Namun, momen restart justru menjadi titik balik. Veda tampil agresif dan perlahan menyalip para pesaingnya dalam lima lap penentuan.
Dia terus merangsek ke depan hingga akhirnya menembus posisi tiga besar. Pada lap terakhir, dia berhasil menyalip Alvaro Carpe untuk mengamankan posisi ketiga.
Veda finis di belakang Maximo Quiles dan Marco Morelli yang masing-masing menempati posisi pertama dan kedua. Podium ini menjadi yang pertama bagi Veda di ajang Moto3.

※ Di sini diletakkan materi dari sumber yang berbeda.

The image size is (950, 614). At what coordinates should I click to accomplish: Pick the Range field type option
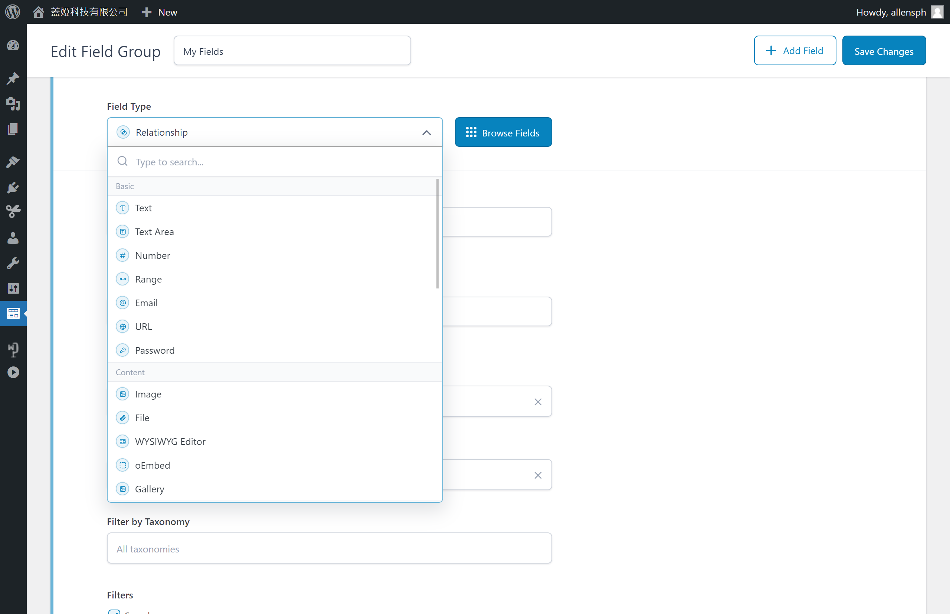[148, 279]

Pencapaian tersebut terasa semakin spesial karena diraih pada musim debutnya. Pembalap asal Gunungkidul, Yogyakarta itu langsung mencatatkan namanya dalam sejarah balap Indonesia.
Hasil ini juga menjadi sinyal positif bagi perkembangan pembalap muda Indonesia di level dunia. Veda menunjukkan dia mampu bersaing dan tampil kompetitif di ajang Grand Prix.